The same night he got up and took his two wives, his two maids, and his eleven children and crossed the ford of the Jabbok. He took them and sent them across the stream, and likewise everything that he had. Jacob was left alone, and a man wrestled with him until daybreak. When the man saw that he did not prevail against Jacob, he struck him on the hip socket, and Jacob’s hip was put out of joint as he wrestled with him. Then he said, “Let me go, for the day is breaking.” But Jacob said, “I will not let you go, unless you bless me.” So he said to him, “What is your name?” And he said, “Jacob.” Then the man said, “You shall no longer be called Jacob, but Israel, for you have striven with God and with humans and have prevailed.” Then Jacob asked him, “Please tell me your name.” But he said, “Why is it that you ask my name?” And there he blessed him. So Jacob called the place Peniel, saying, “For I have seen God face to face, yet my life is preserved.”
Genesis 32:24-30
STORY
The story is true.
Angelo Siciliano was a 97-pound weakling from Brooklyn.
When he was 14 and on a date at the beach, a couple of adolescent tough guys came along and stated kicking sand on his Sunday suit. When his girl aske if he was going to defend his honor, Angelo feebly protested that he was too frail and skinny to be a champion. At that point she got up and left him.
Angelo went home and prayed. He besought Jesus to make him big and strong. Fervently, Angelo continued to petition his Savior for strength. Then, one Saturday morning, a kindly man, Mr. Davenport, took the lad to the Brooklyn Museum. There the youth saw a gigantic statue of a man with bulging muscles. He inquired if there were men really like that, and Mr. Davenport replied that there really were men like that. Angelo then asked if he could ever have such a physique, and his mentor instructed, “If you try hard, if you love the Lord, you can do anything with yourself.”
Angelo returned home and prayed even more fervently than ever before. His answer came one morning as he observed a cat. When the cat got up and stretched, then arched his back, bringing one muscle to bear against another, creating tension, Angelo realized he could build his muscles by doing the same thing with his body.

ENTRIES SUPPLIED:

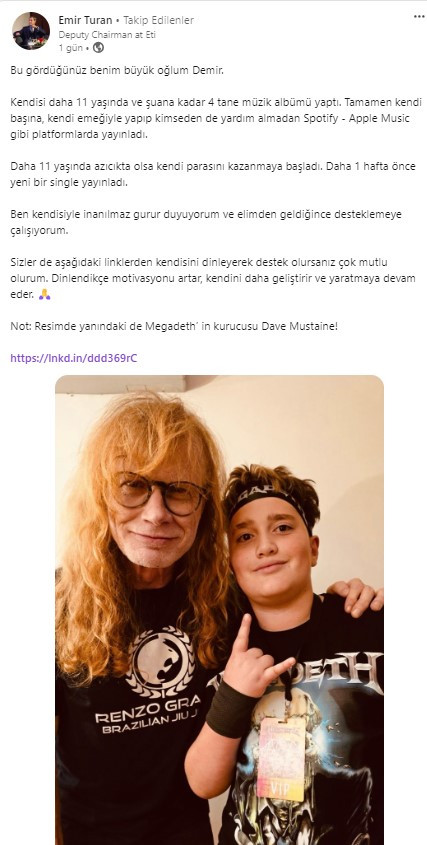Open the three-dots post options menu
The image size is (427, 845).
[x=419, y=17]
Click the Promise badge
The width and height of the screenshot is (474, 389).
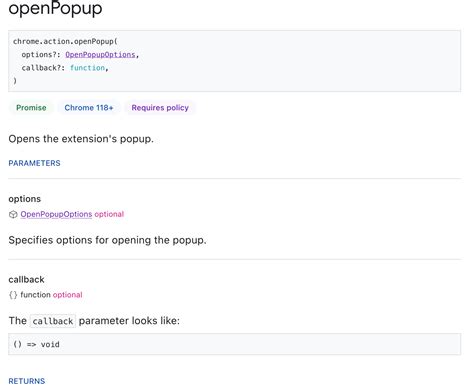coord(31,108)
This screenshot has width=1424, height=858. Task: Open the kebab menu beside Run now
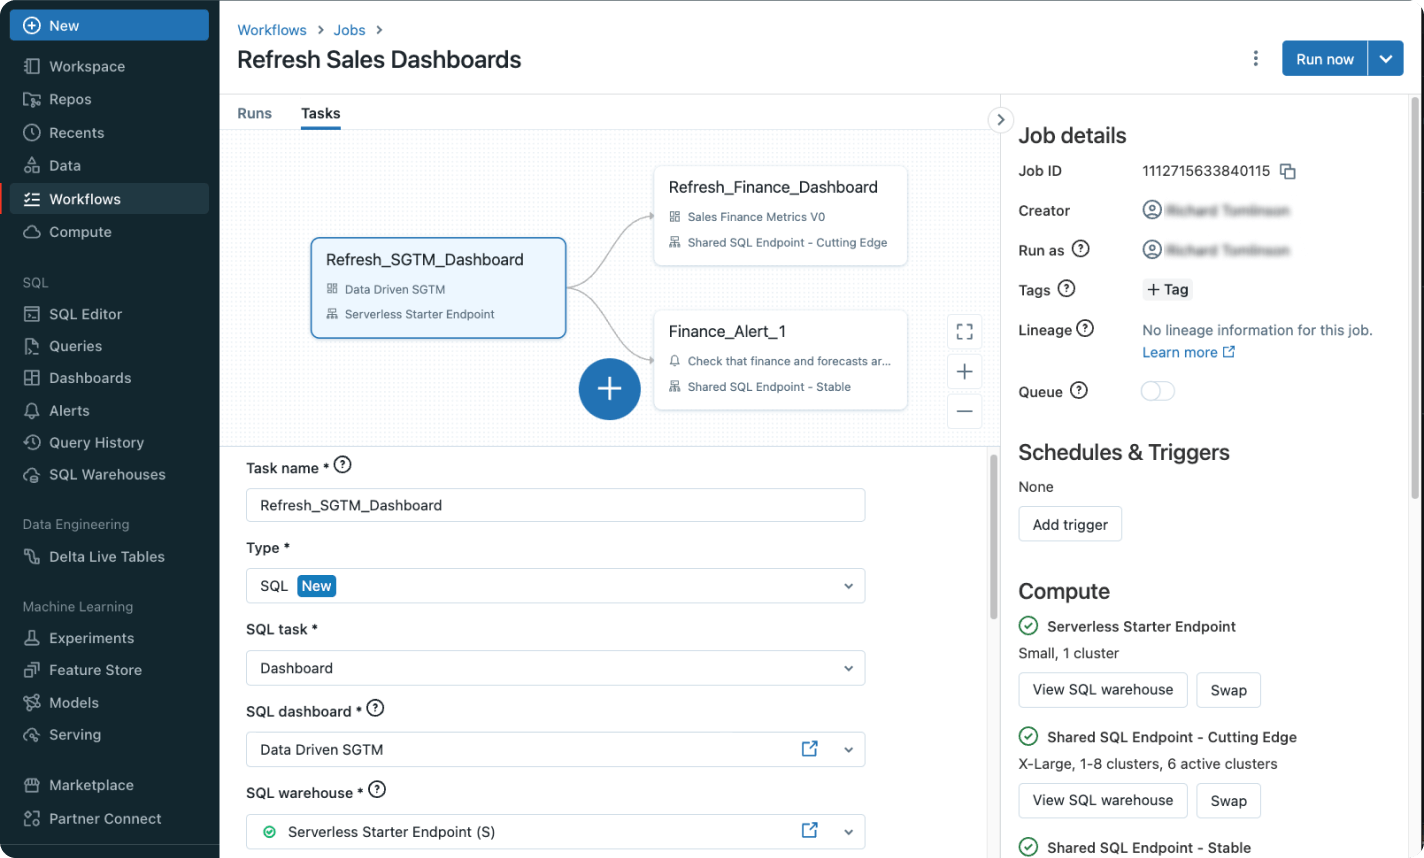click(x=1256, y=59)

WHAT YOU WILL DO:
a - Please repeat the part of the supplied text that begins at the words "Genesis 32:24-30" and stops after "and left him.".
b - Condense the paragraph of the supplied text that opens with "Angelo went home and prayed" into a brief list of its main facts.
The items above are separate material, unrelated to the supplied text.

COMPLETED EXERCISE:
a -
Genesis 32:24-30
STORY
The story is true.
Angelo Siciliano was a 97-pound weakling from Brooklyn.
When he was 14 and on a date at the beach, a couple of adolescent tough guys came along and stated kicking sand on his Sunday suit. When his girl aske if he was going to defend his honor, Angelo feebly protested that he was too frail and skinny to be a champion. At that point she got up and left him.

b -
- Angelo prayed fervently to Jesus to make him big and strong.
- One Saturday morning, Mr. Davenport took him to the Brooklyn Museum.
- There Angelo saw a gigantic statue of a man with bulging muscles.
- Mr. Davenport told him that real men looked like that.
- When Angelo asked whether he could have such a physique, Mr. Davenport said that if he tried hard and loved the Lord, he could do anything with himself.